Norbert Herber, an IU Media School sound design lecturer, said he worked with music and arts technology professor Ben Smith for Indiana University-Purdue University Indianapolis, who provided the equipment, sound effects and some of the visuals for the event.
“The message of this space is get up," Smith said. "Get up off your butt and experience this medium, you can watch it on your device all day long, but this, there is no sitting down here. There is stuff all around you. People come in and they look around and they have to turn around, ‘oh, hey look there it is over there.’”
Stepahnie Nugent, an IU contemporary dance professor led an improvisational dance performance for the event's finale.
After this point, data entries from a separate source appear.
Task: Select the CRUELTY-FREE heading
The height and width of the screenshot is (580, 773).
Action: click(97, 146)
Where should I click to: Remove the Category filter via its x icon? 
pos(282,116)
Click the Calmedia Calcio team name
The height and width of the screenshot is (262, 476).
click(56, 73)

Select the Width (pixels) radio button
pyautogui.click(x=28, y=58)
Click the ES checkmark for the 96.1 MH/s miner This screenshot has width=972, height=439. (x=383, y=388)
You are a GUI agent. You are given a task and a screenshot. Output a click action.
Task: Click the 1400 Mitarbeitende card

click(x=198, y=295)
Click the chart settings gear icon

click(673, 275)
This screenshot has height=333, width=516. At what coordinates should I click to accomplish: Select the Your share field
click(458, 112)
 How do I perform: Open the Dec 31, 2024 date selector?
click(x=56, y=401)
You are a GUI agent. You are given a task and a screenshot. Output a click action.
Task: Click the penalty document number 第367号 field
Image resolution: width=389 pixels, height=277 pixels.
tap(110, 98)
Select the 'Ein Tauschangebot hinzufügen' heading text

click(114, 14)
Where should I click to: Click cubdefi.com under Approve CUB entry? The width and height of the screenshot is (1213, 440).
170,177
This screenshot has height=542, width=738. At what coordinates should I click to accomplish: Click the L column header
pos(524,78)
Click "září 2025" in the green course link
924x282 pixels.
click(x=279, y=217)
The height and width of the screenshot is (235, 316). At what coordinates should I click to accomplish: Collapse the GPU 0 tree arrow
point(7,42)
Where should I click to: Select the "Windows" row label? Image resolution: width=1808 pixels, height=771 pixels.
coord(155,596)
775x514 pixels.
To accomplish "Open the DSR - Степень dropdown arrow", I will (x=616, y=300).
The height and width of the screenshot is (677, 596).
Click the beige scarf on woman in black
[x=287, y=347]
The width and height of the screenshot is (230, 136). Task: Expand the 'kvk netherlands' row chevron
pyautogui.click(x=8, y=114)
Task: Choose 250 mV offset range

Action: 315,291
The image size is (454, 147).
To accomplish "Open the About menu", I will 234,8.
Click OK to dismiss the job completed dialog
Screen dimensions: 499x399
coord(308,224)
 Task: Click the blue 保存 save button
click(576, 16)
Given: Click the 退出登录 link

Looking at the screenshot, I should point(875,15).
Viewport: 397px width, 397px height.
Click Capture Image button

“It’s a contact improv event, so it’s a structured dance for anybody who wants to participate,” Smith said.
Nugent said she warned Herber and Smith that the tent might be filled to capacity during the finale. The dance department was very excited because it's the Big Tent's first time in Bloomington, Smith said.
Smith said he was contacted by the the Lotus World Music and Arts Festival about including the Big Tent in the 2018 festival. Smith said there were no concrete ideas for what role the Big Tent would play in the festival next year.
Herber, however, said he was inspired by Thursday’s event and hoped to reproduce some of the same feel the following year.
“It will be a challenge to do something that doesn’t duplicate what happens at Lotus, which is lots of dancing,” Herber said. “We may be using it in a way that is a little more meditative. Something that is a release from all the crowds and loud tents.”
While the event's finale involved dance, the walkthrough portion of the event featured abstract films by IU art students and films created by those participating in the Wounded Galaxy booth at the First Thursday arts festival earlier this month.
“Having sound and moving images in the same place has been a thing for a long time, but for us as composers and musicians it is kind of a novel thing,” Herber said. “Now composers will write pieces and they will have a visual part, and you will think about it as one cohesive work. We are now able to step into the kind of venue that was only available to filmmakers.”